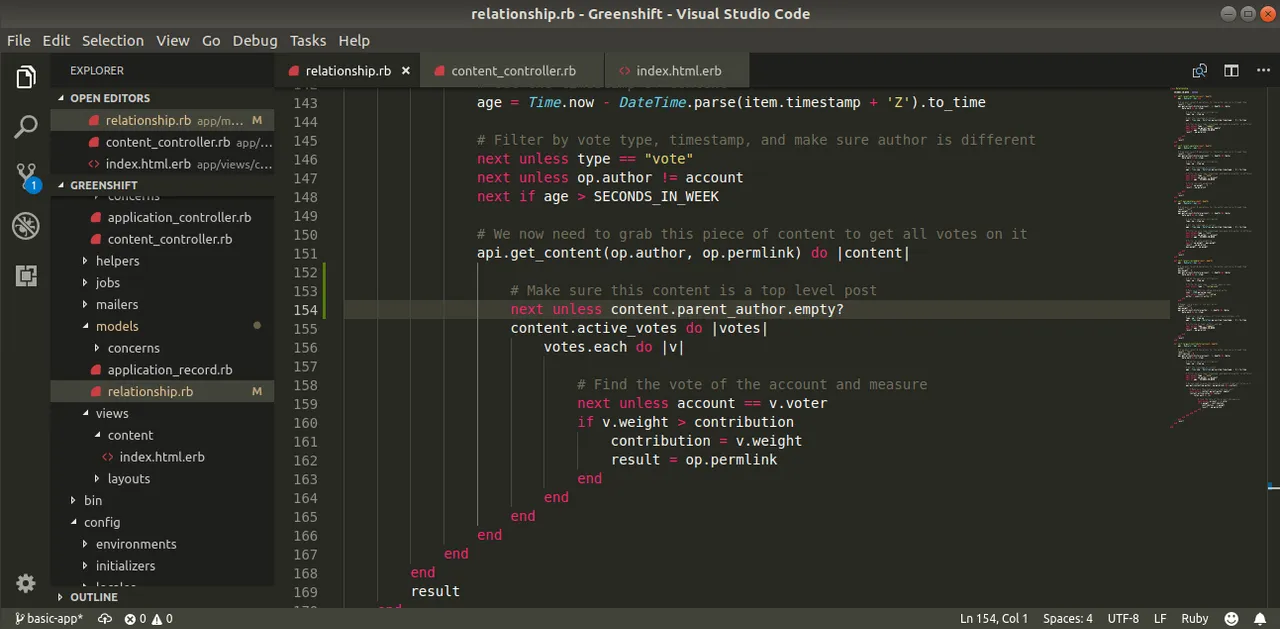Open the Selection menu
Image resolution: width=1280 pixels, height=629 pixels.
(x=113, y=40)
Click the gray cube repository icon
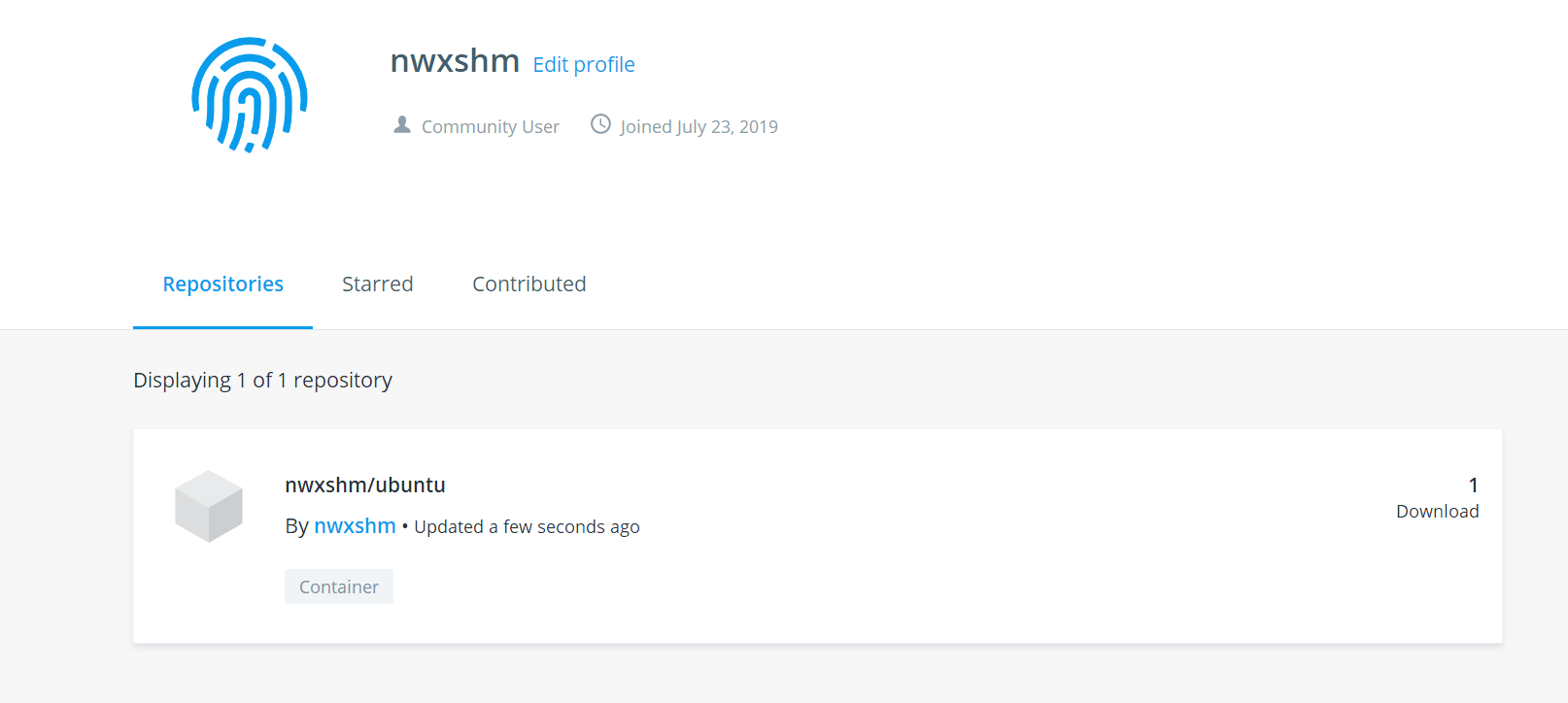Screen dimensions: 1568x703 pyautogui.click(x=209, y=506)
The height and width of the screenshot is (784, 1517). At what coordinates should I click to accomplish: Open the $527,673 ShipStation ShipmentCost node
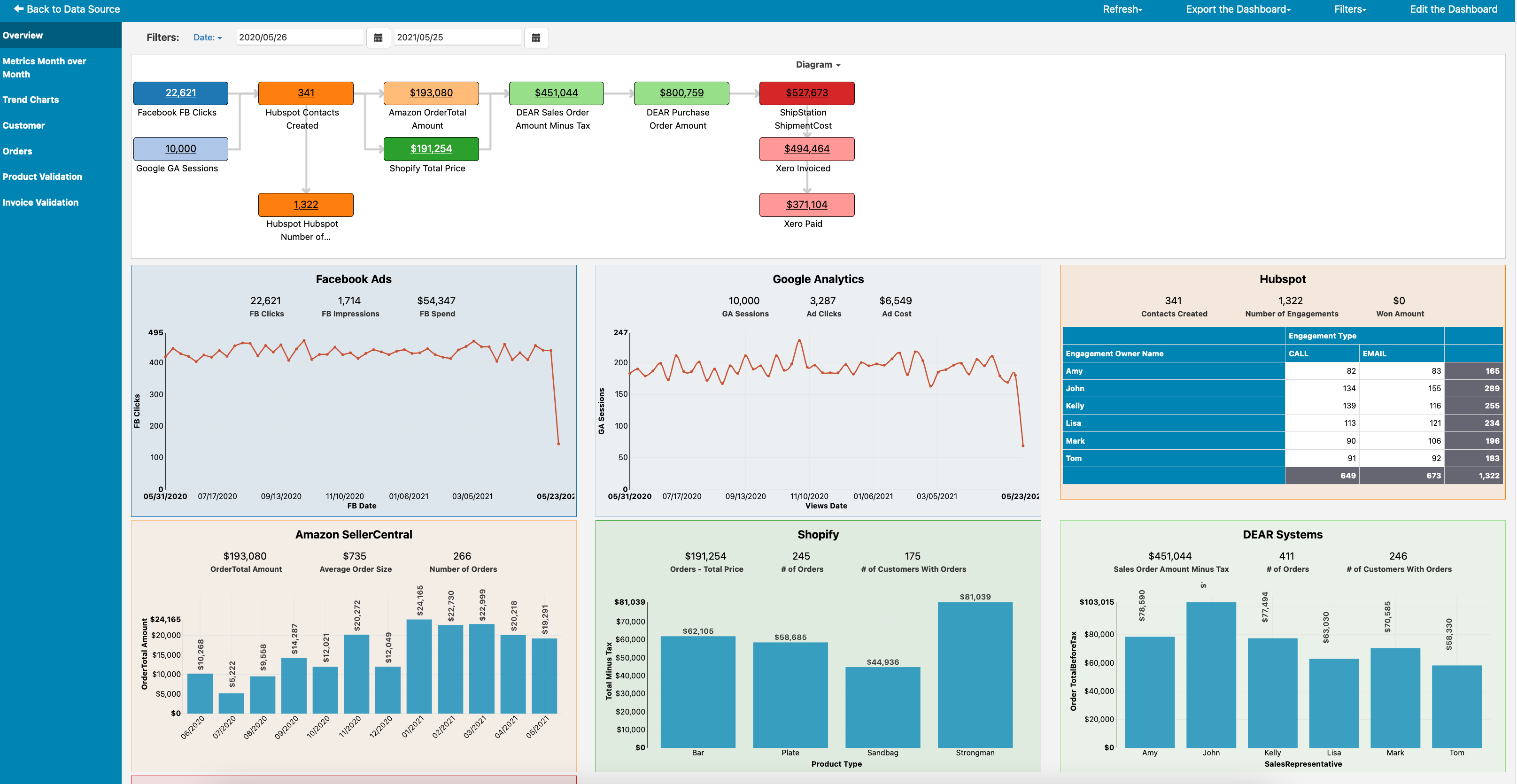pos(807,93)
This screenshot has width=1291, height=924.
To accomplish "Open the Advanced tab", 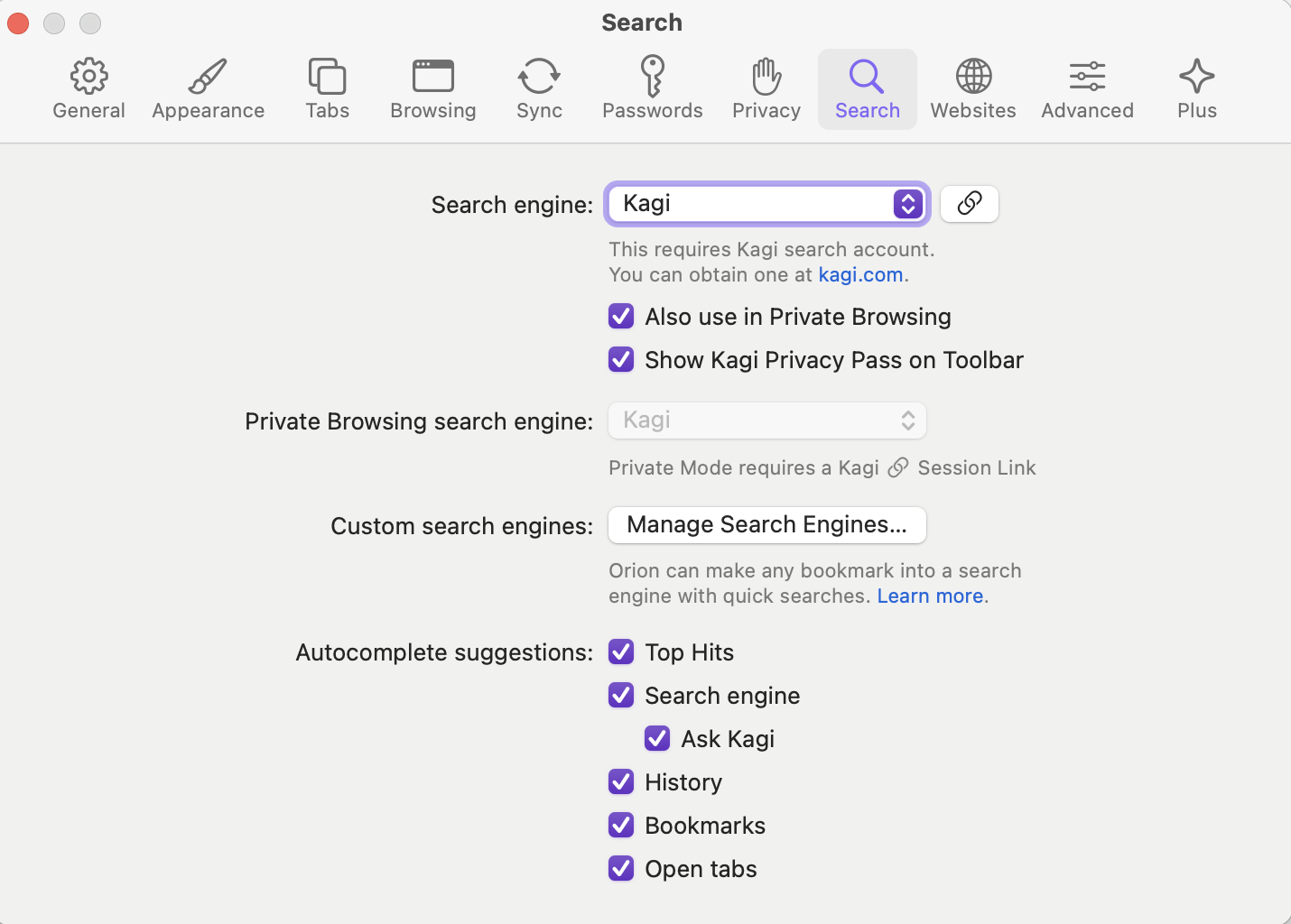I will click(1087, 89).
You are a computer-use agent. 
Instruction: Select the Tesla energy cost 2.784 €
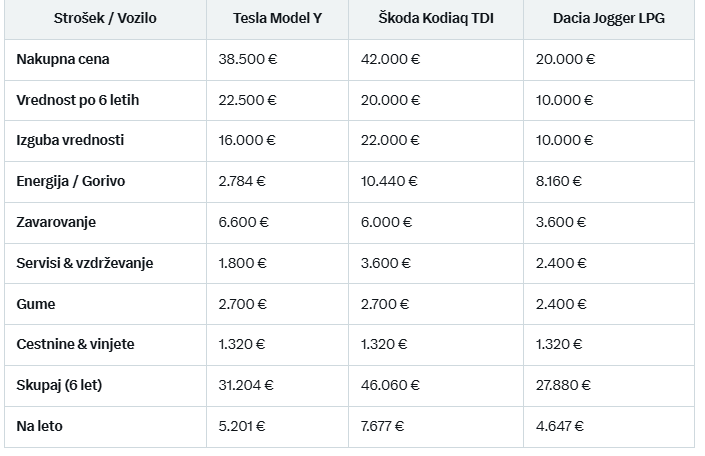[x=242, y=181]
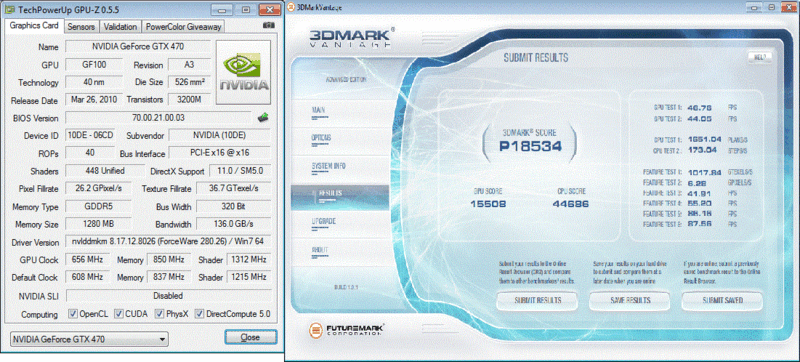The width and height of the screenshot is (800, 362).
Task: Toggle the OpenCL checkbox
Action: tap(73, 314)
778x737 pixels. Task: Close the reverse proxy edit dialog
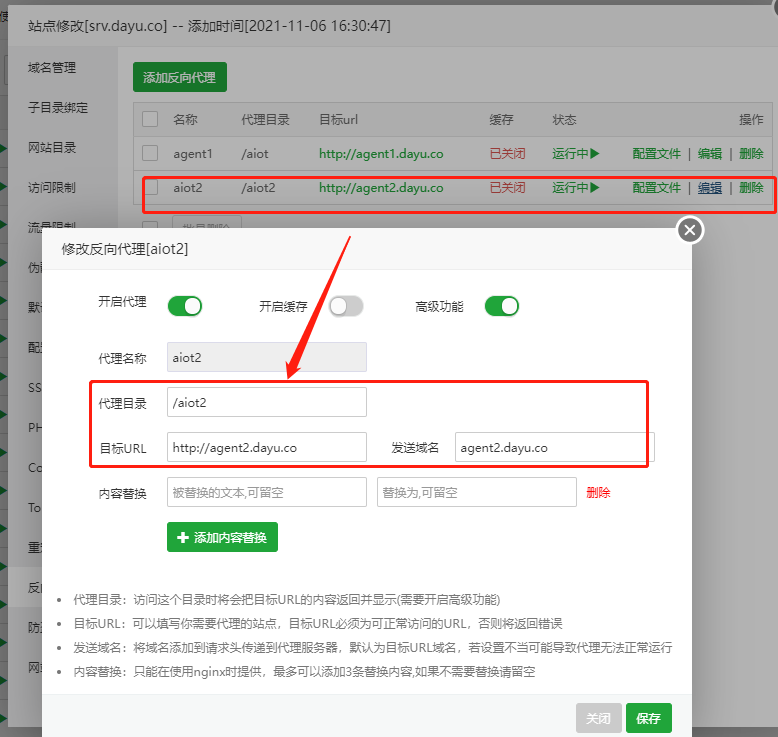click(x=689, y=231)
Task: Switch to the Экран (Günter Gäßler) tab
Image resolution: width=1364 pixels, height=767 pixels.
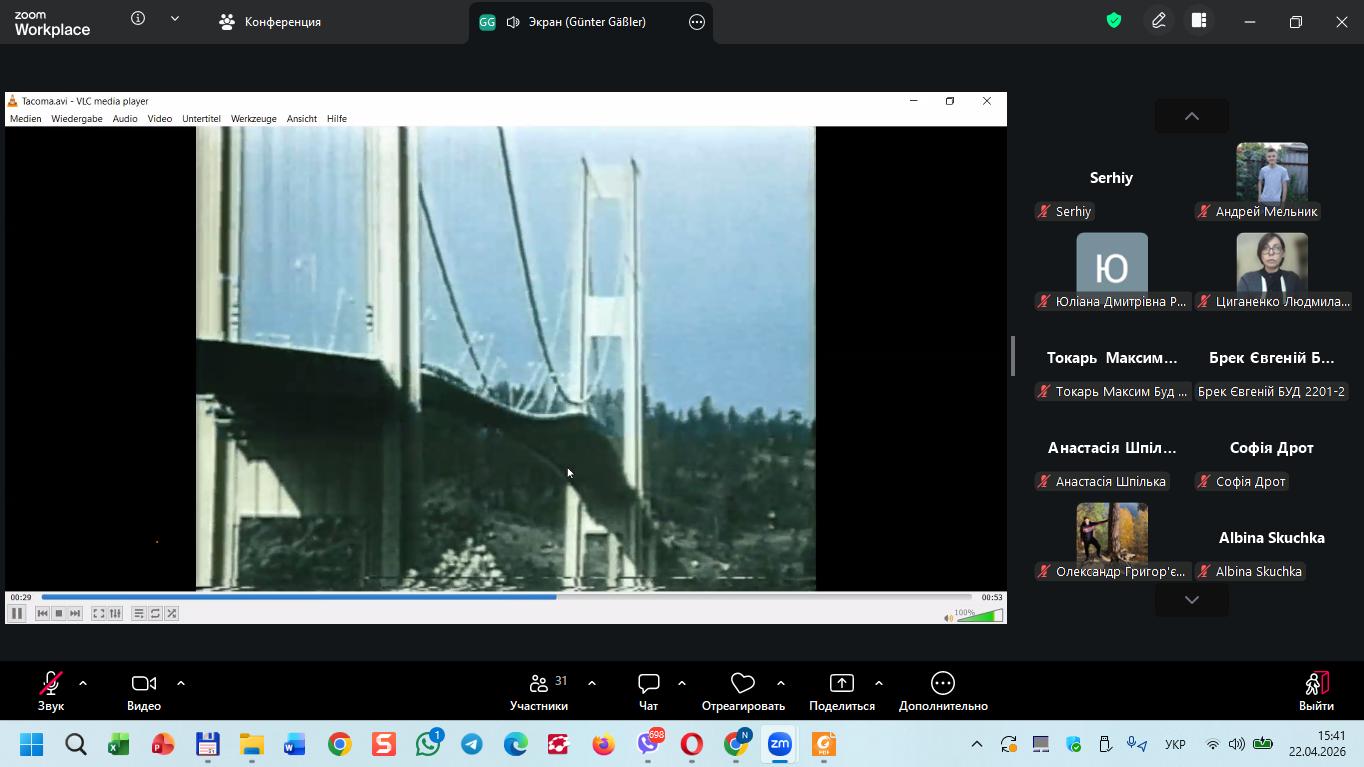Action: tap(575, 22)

+ + +

Please output, exactly and with no pictures, only the lines from the one containing "778x737 pixels. Task: Close" through the final line of the records above.

778x737 pixels. Task: Close the reverse proxy edit dialog
click(x=689, y=231)
Task: Switch to the Экран (Günter Gäßler) tab
Image resolution: width=1364 pixels, height=767 pixels.
Action: tap(575, 22)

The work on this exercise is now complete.